Your task is to print all of the data below exactly, with no pictures included.

_Given data_:
☆ ☆ ☆ ☆

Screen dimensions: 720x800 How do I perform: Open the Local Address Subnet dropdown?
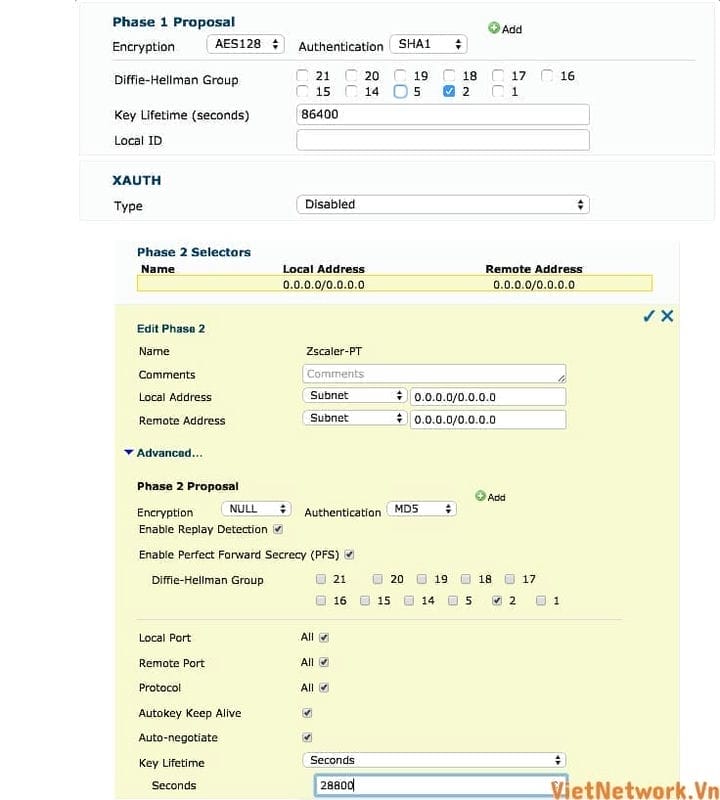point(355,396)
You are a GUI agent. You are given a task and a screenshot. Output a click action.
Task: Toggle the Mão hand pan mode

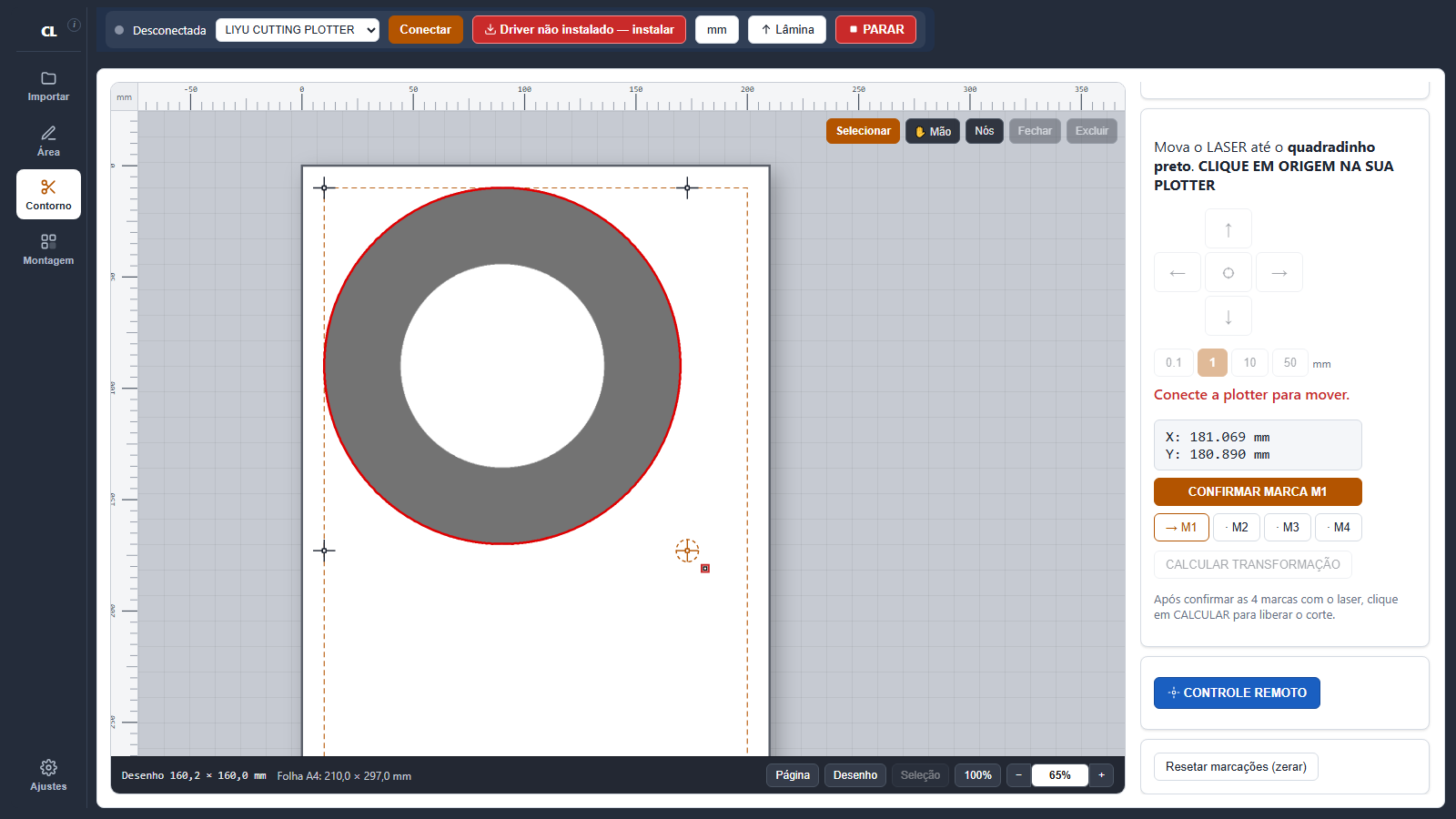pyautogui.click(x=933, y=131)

☆ ☆ ☆ ☆

_Result of the exercise_:
Screen dimensions: 720x800 How do I perform: Open the Local Address Subnet dropdown?
point(355,396)
You are a GUI agent. You are given a task and a screenshot. Output a click action.
Task: Toggle the Mão hand pan mode

pyautogui.click(x=933, y=131)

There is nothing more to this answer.